#' @title Iteratively back-fit a Super Learner on marginal mixture components
#' and covariates
#'
#' @details Fit the semi-parametric additive model E(Y) = f(A) + h(W) where
#' f(A) is a Super Learner of decision trees applied to each mixture component
#' and h(W) is a Super Learner applied to the covariates. Each estimator is fit
#' offset by the predictions of the other until convergence where convergence
#' is essentially no difference between the model fits. If a partitioning set
#' is found in f(A) return the rules which are the data-adaptively identified
#' thresholds for the mixture component that maximize the between group
#' difference while controlling for covariates.
#'
#' @param mix_comps A vector of characters indicating variables for the
#' mixture components
#' @param at Training data
#' @param w A vector of characters indicating variables that are covariates
#' @param y The outcome variable name
#' @param w_stack Stack of algorithms made in SL 3 used in ensemble machine
#' learning to fit Y|W
#' @param tree_stack Stack of algorithms made in SL for the decision tree
#' estimation
#' @param fold Current fold in the cross-validation
#' @param max_iter Max number of iterations of iterative backfitting algorithm
#' @param verbose Run in verbose setting
#' @param parallel_cv Parallelize the cross-validation (TRUE/FALSE)
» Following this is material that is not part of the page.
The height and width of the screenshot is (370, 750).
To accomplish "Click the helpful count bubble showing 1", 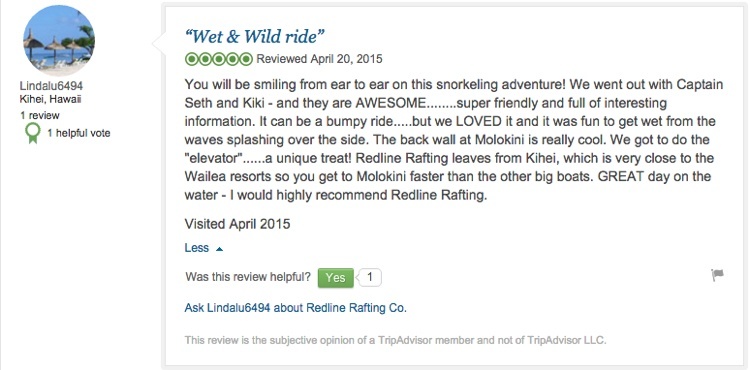I will coord(369,277).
#' @param seed Numeric, seed number for consistent results
#' @importFrom magrittr %>%
#' @importFrom stringr str_detect
#' @importFrom stats na.omit
#' @importFrom purrr discard
#'
#' @return A list of the marginal rule results within a fold including:
#' \itemize{
#' \item \code{marginal_df}: A data frame with the data adaptively
#' determined rules found in the \code{partykit} model along with
#' the coefficients and other measures.
#' \item \code{models}: The best fitting \code{partykit} model found for
#' each mixture component in the fold.
#' }
#'
#' @examples
#' data <- simulate_mixture_cube()
#' mix_comps <- c("M1", "M2", "M3")
#' w <- c("age", "sex", "bmi")
#' sls <- create_sls()
#' w_stack <- sls$W_stack
#' tree_stack <- sls$A_stack
#' example_output <- fit_marg_rule_backfitting(
#' mix_comps = mix_comps,
#' at = data,
#' w = w,
#' y = "y",
#' w_stack = w_stack,
#' tree_stack = tree_stack,
#' fold = 1,
#' verbose = FALSE,
#' parallel_cv = FALSE,
#' seed = 6442
#' )
#'
#' @export
fit_marg_rule_backfitting <- function(mix_comps,
at,
w,
y,
w_stack,
tree_stack,
fold,
max_iter,
verbose,
parallel_cv,
seed) {
if (parallel_cv == TRUE) {
future::plan(future::sequential, gc = TRUE)
}
set.seed(seed)
marg_decisions <- list()
models <- list()
at$Qbar_ne_M_W_initial <- 0
at$Qbar_M_W_initial <- 0
at$Qbar_ne_M_W_now <- 0
at$Qbar_M_W_now <- 0
for (i in seq(mix_comps)) {
target_m <- mix_comps[i]
covars_m <- c(mix_comps[-i], w)
task <- sl3::make_sl3_Task(
data = at,
covariates = covars_m,
outcome = y,
outcome_type = "continuous"
)
discrete_sl_metalrn <- sl3::Lrnr_cv_selector$new(sl3::loss_squared_error)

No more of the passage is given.